── ТЕКСТ ДЛЯ ЧТЕНИЯ
Эмрис Хьюз - Бернард Шоу
Впрочем, для начала необходимо было пробиться к публике, чтобы заняться ее «перерождением» и добиться успеха. Новую драму прежде всего нужно было прочесть актерам-постановщикам, вершившим судьбу пьес. Когда пьеса была прочитана Уайндхэму, он, прослезившись во время последней сцены, сказал, что пьеса родилась лет на двадцать пять раньше срока. Джордж Александер сказал, что он смог бы, пожалуй, сыграть роль поэта, если б того сделали слепым, чтобы он вызывал сочувствие публики. Биограф Шоу высказывает предположение, что актеров смущало не только то, как писал Шоу, но и то, как он преподносил свои пьесы при первом чтении:
«Одетый по собственной моде и больше всего при этом напоминавший викинга, он явился как-то поутру в кабинет Уайндхэма, чтобы прочитать ему «Кандиду». Усевшись за стол, он засунул одну руку в карман брюк и извлек на свет маленький блокнотик, засунул другую руку в карман сюртука и извлек второй блокнотик, потом выудил третий из третьего кармана, а потом четвертый и так до тех пор, пока Уайндхэму не начало казаться, что ему демонстрируют какой-то фокус. После этого Шоу сказал:
— Вас, кажется, удивляют все эти блокнотики. Дело в том, что я пишу свои пьесы по большей части на крыше двухэтажных автобусов.
Он мог бы еще добавить, что то, что не было написано на крыше автобуса, было сочинено в метро, отчего и создается впечатление, будто все персонажи его ранних пьес орут что есть мочи.
────
◆ ЗАДАНИЯ ◆
[a] Обновите фрагмент отрывка о Бернарде Шоу, начиная со слов «Он мог бы еще» и вплоть до слов «что есть мочи.», заменив в нем «метро» на «такси».
[b] Воспроизведите из листинга без каких-либо изменений всё, начиная со строки, содержащей «Where should I click to: Select», и вплоть до строки, содержащей «click(108, 426)», включая обе эти строки.
Текст и листинг представляют собой самостоятельные материалы, не связанные друг с другом.
── ЗАПИСИ НАБОРА ДАННЫХ
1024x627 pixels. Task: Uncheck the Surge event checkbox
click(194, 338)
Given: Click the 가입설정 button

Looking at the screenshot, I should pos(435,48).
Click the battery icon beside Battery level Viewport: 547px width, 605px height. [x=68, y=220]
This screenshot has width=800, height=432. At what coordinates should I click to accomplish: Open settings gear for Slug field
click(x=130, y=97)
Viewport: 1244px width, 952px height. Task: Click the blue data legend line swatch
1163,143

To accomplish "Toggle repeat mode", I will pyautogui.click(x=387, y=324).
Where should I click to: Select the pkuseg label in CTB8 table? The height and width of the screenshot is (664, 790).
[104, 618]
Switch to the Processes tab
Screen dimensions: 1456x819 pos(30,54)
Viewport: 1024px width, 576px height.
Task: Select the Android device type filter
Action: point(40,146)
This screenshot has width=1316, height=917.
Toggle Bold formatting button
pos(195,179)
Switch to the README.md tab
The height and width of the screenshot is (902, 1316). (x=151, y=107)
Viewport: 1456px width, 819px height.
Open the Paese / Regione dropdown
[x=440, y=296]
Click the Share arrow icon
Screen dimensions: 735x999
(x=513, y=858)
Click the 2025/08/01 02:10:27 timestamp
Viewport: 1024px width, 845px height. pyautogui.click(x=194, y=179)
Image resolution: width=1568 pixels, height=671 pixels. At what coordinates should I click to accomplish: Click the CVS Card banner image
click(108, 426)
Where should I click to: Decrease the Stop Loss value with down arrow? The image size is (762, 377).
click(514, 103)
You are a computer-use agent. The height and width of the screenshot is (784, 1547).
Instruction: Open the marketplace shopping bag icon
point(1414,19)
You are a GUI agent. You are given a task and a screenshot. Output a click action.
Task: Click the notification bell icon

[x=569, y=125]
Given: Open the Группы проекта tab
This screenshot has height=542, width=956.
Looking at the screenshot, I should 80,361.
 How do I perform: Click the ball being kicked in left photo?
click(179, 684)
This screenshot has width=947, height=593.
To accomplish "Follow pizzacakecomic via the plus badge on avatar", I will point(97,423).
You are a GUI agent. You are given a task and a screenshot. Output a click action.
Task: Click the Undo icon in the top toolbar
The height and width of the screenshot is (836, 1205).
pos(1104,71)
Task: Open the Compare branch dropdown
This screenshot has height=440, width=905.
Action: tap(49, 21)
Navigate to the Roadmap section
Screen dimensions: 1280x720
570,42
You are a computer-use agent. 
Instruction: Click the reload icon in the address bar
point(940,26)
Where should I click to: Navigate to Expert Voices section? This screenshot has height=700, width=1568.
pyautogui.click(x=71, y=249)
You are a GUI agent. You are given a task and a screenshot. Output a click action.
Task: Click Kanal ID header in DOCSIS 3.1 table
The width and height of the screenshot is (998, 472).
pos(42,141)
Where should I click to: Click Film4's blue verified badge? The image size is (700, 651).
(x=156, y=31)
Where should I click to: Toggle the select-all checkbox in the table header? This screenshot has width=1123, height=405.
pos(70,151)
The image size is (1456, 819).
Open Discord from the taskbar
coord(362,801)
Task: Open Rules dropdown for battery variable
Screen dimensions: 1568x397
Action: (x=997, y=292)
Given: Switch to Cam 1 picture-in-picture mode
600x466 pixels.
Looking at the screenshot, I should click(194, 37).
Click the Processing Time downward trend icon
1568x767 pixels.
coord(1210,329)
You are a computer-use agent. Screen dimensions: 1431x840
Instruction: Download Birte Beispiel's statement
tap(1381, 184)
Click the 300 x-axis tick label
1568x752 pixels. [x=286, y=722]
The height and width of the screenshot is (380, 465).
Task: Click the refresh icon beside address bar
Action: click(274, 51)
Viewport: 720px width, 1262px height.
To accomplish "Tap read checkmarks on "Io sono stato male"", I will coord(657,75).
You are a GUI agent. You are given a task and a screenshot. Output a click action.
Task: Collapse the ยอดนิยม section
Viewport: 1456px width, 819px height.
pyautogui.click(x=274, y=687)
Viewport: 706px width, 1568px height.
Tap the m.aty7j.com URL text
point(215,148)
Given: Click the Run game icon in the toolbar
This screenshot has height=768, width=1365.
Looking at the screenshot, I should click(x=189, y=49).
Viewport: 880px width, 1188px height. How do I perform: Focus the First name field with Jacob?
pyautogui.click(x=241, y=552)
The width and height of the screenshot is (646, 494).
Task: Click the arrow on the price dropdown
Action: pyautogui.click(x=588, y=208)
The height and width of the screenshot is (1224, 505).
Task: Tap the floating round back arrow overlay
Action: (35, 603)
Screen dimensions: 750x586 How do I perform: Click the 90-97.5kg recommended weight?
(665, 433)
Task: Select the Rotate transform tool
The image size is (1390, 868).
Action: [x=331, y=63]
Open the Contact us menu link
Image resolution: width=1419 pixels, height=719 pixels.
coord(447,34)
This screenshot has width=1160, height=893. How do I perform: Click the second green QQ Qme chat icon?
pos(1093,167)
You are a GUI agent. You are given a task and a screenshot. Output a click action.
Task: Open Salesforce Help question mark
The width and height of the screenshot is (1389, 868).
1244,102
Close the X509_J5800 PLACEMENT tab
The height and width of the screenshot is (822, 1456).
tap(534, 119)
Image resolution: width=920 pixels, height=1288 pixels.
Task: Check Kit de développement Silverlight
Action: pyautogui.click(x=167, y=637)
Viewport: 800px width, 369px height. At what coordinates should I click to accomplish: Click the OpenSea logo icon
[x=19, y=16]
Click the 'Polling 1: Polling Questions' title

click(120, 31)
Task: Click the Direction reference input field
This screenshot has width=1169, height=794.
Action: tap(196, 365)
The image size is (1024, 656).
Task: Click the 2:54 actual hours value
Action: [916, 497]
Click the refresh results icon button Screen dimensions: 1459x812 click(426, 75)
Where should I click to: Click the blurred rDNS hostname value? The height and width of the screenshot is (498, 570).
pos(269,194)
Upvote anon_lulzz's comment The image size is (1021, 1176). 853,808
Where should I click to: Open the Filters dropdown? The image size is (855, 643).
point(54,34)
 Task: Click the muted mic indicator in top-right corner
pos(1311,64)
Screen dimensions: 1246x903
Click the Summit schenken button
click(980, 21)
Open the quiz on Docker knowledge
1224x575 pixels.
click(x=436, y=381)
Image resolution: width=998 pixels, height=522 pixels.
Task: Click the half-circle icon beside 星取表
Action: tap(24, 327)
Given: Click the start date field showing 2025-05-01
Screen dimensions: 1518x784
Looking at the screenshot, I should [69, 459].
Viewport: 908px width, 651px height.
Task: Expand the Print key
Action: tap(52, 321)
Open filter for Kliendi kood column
────
◆ ОТВЕТЫ К ЗАДАНИЯМ ◆
[a]
Он мог бы еще добавить, что то, что не было написано на крыше автобуса, было сочинено в такси, отчего и создается впечатление, будто все персонажи его ранних пьес орут что есть мочи.

[b]
Where should I click to: Select the pkuseg label in CTB8 table? The height and width of the screenshot is (664, 790).
[104, 618]
Switch to the Processes tab
Screen dimensions: 1456x819 pos(30,54)
Viewport: 1024px width, 576px height.
Task: Select the Android device type filter
Action: point(40,146)
This screenshot has width=1316, height=917.
Toggle Bold formatting button
pos(195,179)
Switch to the README.md tab
The height and width of the screenshot is (902, 1316). (x=151, y=107)
Viewport: 1456px width, 819px height.
Open the Paese / Regione dropdown
[x=440, y=296]
Click the Share arrow icon
Screen dimensions: 735x999
(x=513, y=858)
Click the 2025/08/01 02:10:27 timestamp
Viewport: 1024px width, 845px height. pyautogui.click(x=194, y=179)
Image resolution: width=1568 pixels, height=671 pixels. At what coordinates should I click to accomplish: Click the CVS Card banner image
click(108, 426)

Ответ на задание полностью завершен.